ALL power stations in the Latrobe Valley might be shut down well before 2047 or even 2045, as the official target date for the last of the region’s big polluters, owned by Alinta Energy, Loy Yang B (capacity of 1070 MW), to close.
The Energy Australia-owned Yallourn power station (capacity 1480 MW)is scheduled to close by 2028 and the AGL-owned Loy Yang A (capacity of 2210 MW) by June 30, 2035.
Between them, the two Loy Yangs provide 50 per cent of the state’s electricity requirements.
Loy Yang A also serves as the mainland connection point for the Basslink electricity interconnector cable which runs under Bass Strait, connecting it to the George Town sub-station in northern Tasmania.
The Premier Daniel Andrews was asked, during a visit to Wonthaggi on Friday, to explain how he could reconcile a commitment that 95% of Victoria's electricity will be generated by renewable energy by 2035, repeated in the government’s ‘Climate Action Update’ May 2023, and still keep Loy Yang B open until 2047.
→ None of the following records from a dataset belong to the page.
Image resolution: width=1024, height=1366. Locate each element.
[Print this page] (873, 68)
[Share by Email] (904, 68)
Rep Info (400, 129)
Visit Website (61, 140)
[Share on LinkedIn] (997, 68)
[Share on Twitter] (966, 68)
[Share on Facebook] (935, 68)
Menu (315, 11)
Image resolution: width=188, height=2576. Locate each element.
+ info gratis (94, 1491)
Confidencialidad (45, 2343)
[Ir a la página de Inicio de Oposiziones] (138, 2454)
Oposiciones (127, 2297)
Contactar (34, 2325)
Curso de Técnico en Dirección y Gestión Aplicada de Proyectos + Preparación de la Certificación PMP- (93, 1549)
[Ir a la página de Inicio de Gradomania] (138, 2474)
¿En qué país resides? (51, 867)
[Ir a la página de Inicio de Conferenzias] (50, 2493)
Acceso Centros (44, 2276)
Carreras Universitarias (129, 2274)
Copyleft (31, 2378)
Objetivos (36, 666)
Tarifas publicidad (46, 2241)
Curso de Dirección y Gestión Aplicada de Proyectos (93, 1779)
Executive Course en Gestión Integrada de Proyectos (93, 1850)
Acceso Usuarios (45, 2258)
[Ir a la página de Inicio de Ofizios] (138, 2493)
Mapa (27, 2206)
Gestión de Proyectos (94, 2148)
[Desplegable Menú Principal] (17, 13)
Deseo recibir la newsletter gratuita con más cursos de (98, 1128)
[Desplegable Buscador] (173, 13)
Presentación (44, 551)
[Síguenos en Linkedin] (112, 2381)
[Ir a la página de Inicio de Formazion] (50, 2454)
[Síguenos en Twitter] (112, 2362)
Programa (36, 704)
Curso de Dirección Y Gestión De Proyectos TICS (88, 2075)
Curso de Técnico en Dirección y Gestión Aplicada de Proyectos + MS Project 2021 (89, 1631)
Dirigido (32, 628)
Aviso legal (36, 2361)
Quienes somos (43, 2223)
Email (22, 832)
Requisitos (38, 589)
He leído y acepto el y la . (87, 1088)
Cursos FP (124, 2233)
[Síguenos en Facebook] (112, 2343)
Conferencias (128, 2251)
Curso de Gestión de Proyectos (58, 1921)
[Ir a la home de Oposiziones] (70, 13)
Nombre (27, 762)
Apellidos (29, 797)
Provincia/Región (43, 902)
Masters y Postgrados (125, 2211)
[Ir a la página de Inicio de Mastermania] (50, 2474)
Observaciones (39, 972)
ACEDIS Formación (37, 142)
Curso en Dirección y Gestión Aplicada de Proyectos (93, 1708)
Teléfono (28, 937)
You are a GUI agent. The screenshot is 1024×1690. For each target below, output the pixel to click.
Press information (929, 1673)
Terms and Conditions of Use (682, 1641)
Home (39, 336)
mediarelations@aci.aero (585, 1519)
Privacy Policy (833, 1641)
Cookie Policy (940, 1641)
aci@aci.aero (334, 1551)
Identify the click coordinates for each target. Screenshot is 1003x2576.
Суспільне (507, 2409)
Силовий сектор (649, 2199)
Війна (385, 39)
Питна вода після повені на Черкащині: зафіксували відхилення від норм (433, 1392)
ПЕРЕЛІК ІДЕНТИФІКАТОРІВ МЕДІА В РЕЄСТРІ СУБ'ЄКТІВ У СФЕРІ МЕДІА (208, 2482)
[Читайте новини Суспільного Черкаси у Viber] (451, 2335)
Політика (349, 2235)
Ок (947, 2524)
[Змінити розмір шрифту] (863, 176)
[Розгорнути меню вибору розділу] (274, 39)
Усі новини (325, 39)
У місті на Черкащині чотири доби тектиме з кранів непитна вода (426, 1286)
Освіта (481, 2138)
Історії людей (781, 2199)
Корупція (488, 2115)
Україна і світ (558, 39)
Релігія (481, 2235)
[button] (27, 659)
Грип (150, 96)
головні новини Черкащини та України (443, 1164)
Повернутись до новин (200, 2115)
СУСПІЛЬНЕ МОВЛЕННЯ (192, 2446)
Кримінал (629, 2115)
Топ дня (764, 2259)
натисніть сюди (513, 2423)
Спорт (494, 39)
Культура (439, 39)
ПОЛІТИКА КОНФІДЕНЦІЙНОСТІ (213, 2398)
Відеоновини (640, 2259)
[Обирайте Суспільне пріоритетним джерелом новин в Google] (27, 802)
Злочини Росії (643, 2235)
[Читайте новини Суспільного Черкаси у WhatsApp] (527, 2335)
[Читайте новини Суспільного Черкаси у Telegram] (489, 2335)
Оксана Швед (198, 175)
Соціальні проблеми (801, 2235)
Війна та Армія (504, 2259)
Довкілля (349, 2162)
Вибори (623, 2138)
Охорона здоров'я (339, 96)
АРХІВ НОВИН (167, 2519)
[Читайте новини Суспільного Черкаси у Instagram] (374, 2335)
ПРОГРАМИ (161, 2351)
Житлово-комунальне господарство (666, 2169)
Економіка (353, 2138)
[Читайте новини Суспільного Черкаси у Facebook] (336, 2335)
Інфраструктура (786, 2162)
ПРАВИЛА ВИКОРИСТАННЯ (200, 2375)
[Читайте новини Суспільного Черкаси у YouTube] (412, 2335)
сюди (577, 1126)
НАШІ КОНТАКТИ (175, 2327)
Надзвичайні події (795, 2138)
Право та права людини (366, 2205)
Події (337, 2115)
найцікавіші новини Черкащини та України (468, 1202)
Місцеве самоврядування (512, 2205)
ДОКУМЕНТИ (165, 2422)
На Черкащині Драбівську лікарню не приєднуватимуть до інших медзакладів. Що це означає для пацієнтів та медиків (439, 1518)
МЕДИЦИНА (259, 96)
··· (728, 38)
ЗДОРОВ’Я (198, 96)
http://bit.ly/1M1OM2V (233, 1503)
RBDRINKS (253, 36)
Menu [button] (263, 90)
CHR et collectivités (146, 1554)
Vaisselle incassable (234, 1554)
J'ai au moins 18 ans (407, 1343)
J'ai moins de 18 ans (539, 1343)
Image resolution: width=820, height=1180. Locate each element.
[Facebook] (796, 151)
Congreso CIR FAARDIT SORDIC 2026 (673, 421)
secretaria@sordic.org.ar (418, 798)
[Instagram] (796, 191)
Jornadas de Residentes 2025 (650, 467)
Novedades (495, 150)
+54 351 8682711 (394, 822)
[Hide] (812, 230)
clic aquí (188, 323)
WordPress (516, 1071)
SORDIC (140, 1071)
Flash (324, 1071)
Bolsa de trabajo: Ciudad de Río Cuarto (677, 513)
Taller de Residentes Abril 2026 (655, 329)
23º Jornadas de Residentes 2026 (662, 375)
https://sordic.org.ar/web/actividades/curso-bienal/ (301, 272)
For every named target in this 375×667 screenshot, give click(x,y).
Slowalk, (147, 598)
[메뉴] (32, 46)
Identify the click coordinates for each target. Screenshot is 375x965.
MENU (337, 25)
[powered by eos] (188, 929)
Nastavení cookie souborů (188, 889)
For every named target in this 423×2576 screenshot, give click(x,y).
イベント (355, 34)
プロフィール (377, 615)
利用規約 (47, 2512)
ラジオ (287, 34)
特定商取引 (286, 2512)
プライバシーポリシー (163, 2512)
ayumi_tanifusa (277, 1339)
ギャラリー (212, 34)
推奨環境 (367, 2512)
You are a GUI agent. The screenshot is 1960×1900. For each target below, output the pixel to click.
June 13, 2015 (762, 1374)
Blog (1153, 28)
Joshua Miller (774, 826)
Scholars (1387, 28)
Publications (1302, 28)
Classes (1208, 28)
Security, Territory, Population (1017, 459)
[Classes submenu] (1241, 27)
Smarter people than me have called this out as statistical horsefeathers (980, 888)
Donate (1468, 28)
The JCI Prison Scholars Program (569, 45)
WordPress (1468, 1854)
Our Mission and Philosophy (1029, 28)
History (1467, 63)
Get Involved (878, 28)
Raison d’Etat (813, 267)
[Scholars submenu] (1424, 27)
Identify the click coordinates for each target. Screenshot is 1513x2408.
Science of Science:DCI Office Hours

“It’s a privately owned company, so you’ll have to ask them, but how they plan to stay open when they rely on coal from a mine owned by someone else is a matter for them,” Premier Andrews said.
AGL owns the coal mine used by both Loy Yangs.
“They have not announced an earlier date, but they are on record as saying it may be closing earlier,” Mr Andrews said.
“We’ve got to close these old clunkers, and that’s no reflection on the people who work there. We are going to support them with jobs in renewable energy, but these businesses can’t get finance to redevelop. They can barely raise capital for maintenance.”
He said that the new SEC would have a key role in providing reliable power for Victoria and he expected there to be announcements about that in the near future.
The SEC wasn’t about profits, he said, but about service and power, and that there would be more to say about that soon.
Alinta Energy, the owner of Loy Yang B, has previously announced an intention to operate it until 2047. However, the state government has announced a target that 95% of Victoria's electricity will be generated by renewable energy by 2035. It would be impossible to meet this target if Loy Yang B continued to operate in its present form.
The state recently set new renewable energy targets, increasing to 65 per cent by 2030, and 95 per cent by 2035.
They’ve also set an emissions reduction target of 75-80 per cent by 2035, and will bring forward the state’s net zero emissions target by five years to 2045 – the most ambitious of any mainland state.